The reason I even question her date of birth is because she played loose with her age along the way. In the 1930 census she claimed to be twenty-seven. Be that as it may she lived in the lower eastside of Manhattan with six brothers and got her education in the university of the mean streets. Life was combat among the pushcarts and tenements. As the decades went by no one had told her there was no war. Truce had been declared but not for my mother. Her life’s journey of eighty-eight years was a chronicle of an awkward assimilation while, at the same time, proclaiming a disidentification with the Old World.

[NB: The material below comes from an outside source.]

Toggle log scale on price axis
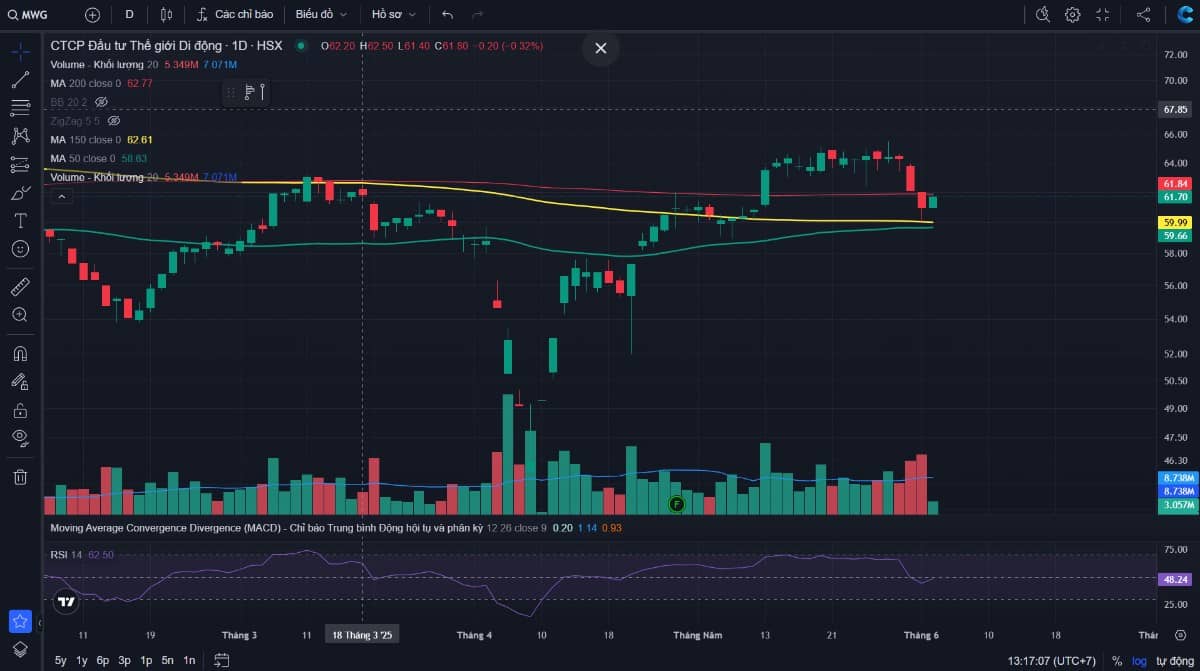The width and height of the screenshot is (1200, 671). click(1139, 660)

She lived as if haggling was for life itself. My mother was ever on the lookout for a thumb on the scale or a rotten apple slipped into her bag. To get to her butcher she passed three others because she believed Murray the chicken plucker saved the best cuts just for her. I remember his blood-stained apron, that sawdust floor and the hanging flypaper.
While she was in the trenches in this extended skirmish with shopkeepers and the superintendent of our four-story walk-up, my father was the voice of tranquility. Through her blurts of aggravation I came away with a vocabulary of Yiddish curse words. She cursed the grocer, the landlord, the fascists and she cursed God for God knows what.
Though my dad worked long hours and was often absent in my tableau of childhood, he pacified the household. It was his temperament that was to be my inheritance. His soft voice prevailed over her loud complaints.
Beneath her pugnacity was the vulnerable little girl, teased by six brothers, who grew into a fearful woman. Those wounds were scarred over and her skin grew tough. She did mellow in her twilight years even as her trepidations became more evident.
Look. at those magnolias I called out on our last drive through the prettiest street with the prettiest homes. Just keep your eyes on the road, she replied from the back seat where she did all her driving. My mother had a particular terror of trucks which she seemed to regard as assassins.
Her unease in this world denied her so much of the gardens and good life during her near century. I never saw her laugh. This Mother’s Day I want to celebrate her for her love which I somehow never doubted and recognize all the joy and awe she may have missed in her daily struggles.
I'd like to believe she had her own inner life I wasn't privy to. Maybe she even heard the mermaids sing.